El primero es sólo el preámbulo, un pequeño "taste" de lo que será todo el libro como conjunto de estos tres cuentos tan representativos de lo que significa la cultura japonesa en general. Relata la historia de un anciano llamado Eguchi, de unos 70 años, que comienza a ir a una casa de "bellas durmientes", una suerte de burdel donde yacen jóvenes dormidas con opiáceos a la que acuden ancianos como Eguchi como en un intento desesperado por recuperar la juventud perdida. Eguchi logra evocar ciertos momentos de su juventud con cada joven con la que pasa la noche, momentos cargados de nostalgia, camelias y flores de cerezo.
De los otros dos hablaré otro día.
2 comentarios:
Me llama mucho la atención ese librito del cual me habló el otro día mientras bebíamos café Latte.

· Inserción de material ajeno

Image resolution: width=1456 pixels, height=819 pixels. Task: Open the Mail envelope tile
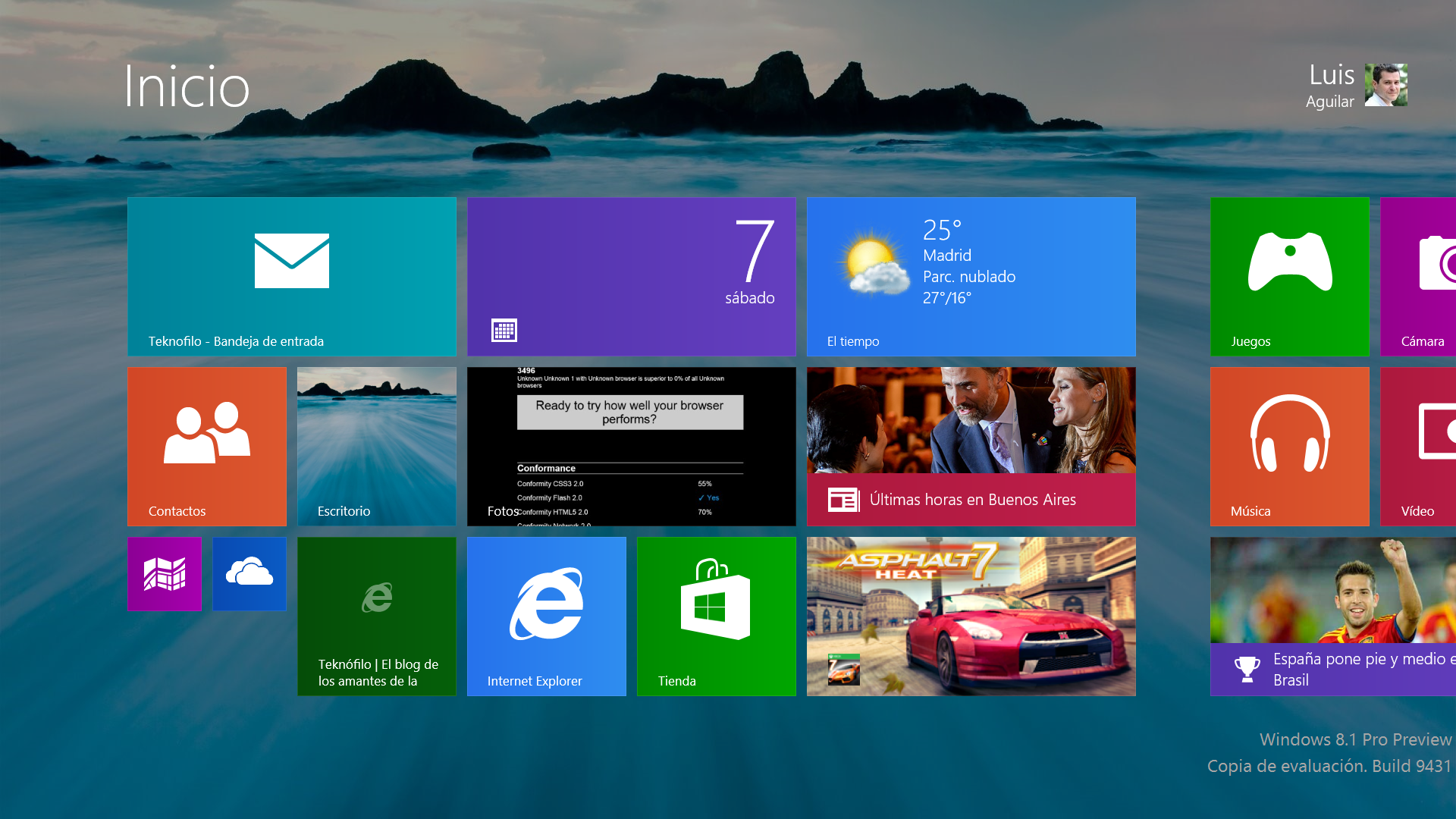tap(292, 277)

La cultura oriental se hace muy atractiva para nosotros, los occidentales (puede ser también "accidentales") al ser algo completamente distinto, otras concepciones y visiones del mundo, y una cultura bastante distante, incluso mágica.
Siempre he sentido curiosidad hacia lo oriental, quizás por mi disconformidad de la idiotez colectiva de occidente, pero mientras más la conozco más ganas me dan de irme de viaje por esos parajes (me acompañaría? ^^), y mi nexo ha sido Studio Ghibli y algunos libros por ahí. Además, sería feliz comiendo arroz a toda hora, tomando tecitos exòticos y andando a pie pela'o.
Beso!
La casa de las bellas siempre me intrigó porque intuí que los cuentos en realidad son capítulos de una misma historia y yo la leo como novela, casi como Crónicas marcianas...
De Kawabata también leí un libro en el que una niña guardaba grillos en una canasta para oírlos cantar durante la noche y porque traían buena suerte.
Por atarantado cacé los grillos pero se escaparon por toda la casa, se reprodujeron y todas las noches eran un verdadero concierto animal que sólo mi insomnio disfrutaba. Mi familia odiaba esa música porque decía que traía mala suerte... ¿No es rara la oposición de las creencias?